Chatwal led the department into uncharted territory when she started planning her maternity leave. No faculty in the department had given birth in recent memory, so administrators had to learn how to help her move forward in the process. But all were supportive.
Women Mentors Needed
For things to change, genitourinary oncology needs more women in the field and more women leaders. While the number is growing, it could take decades for the number of women to equal the number of men. Yu and Chatwal say the entire medical field needs to work harder to end gender bias.
"Culture is the main problem, and culture is hard to change. Most people do not recognize their bias toward women physicians, and talking about these issues helps promote awareness and introspection."- Alice Yu, MD, Genitourinary Oncology Department
“Culture is the main problem, and culture is hard to change,” Yu said. “Most people do not recognize their bias toward women physicians, and talking about these issues helps promote awareness and introspection.”

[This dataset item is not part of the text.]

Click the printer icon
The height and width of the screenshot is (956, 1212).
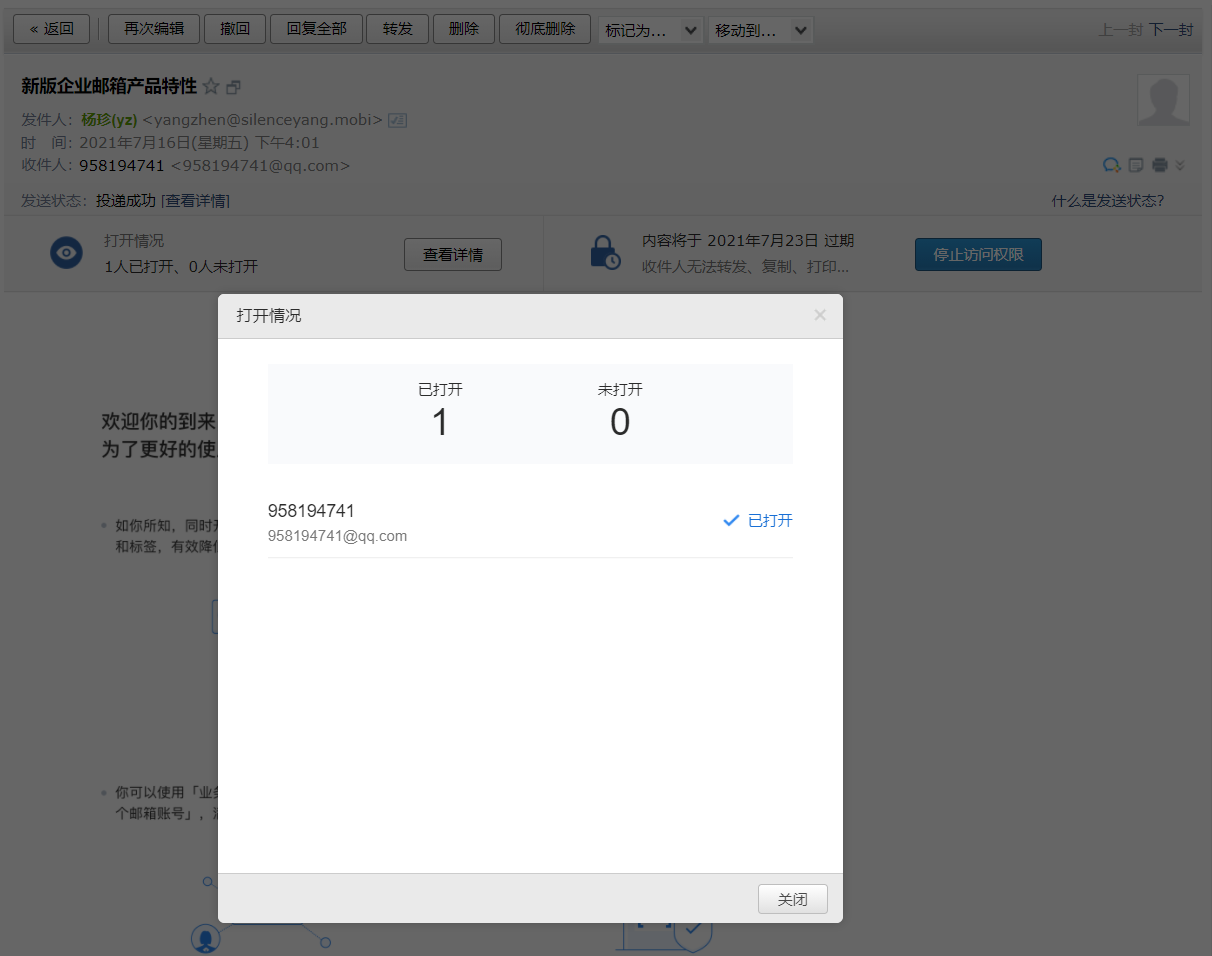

Women urologists around the country are working to increase their presence in the field and develop mentorship programs. The Society of Women in Urology and the Women in Urologic Oncology groups continue to grow. The American Society of Clinical Oncology also has a Women in Oncology Division for all women oncologists.
“I don’t see more females going into genitourinary medical oncology unless there is more mentorship for other fellows to see and consider it a promising field without feeling ostracized or uncomfortable about the male-dominated environment,” Chatwal said. “It’s hard when you have so many other options in medical oncology.”
In 1965, only 9.3% of medical school students were women. After the passage of Title IX in 1972, that number slowly grew, and in 2019, women comprised more than 50% of all medical school students in the U.S. for the first time. There is now a large pipeline of women students, and Yu and Chatwal say it’s important to focus on exposing them early to a variety of specialties and showing them that there are strong women mentors within traditionally male-dominated specialties.
Although change has been slow and difficult, Yu and Chatwal have hope. They are prime examples of how successful women genitourinary oncologists can be and how women can thrive in a male-dominated field. They continue to help and encourage women trainees interested in GU oncology to pursue work in the field and maybe one day close the gender gap.
“We recognize how valuable mentorship has been in our careers, and we look for opportunities to pay it forward,” Yu said.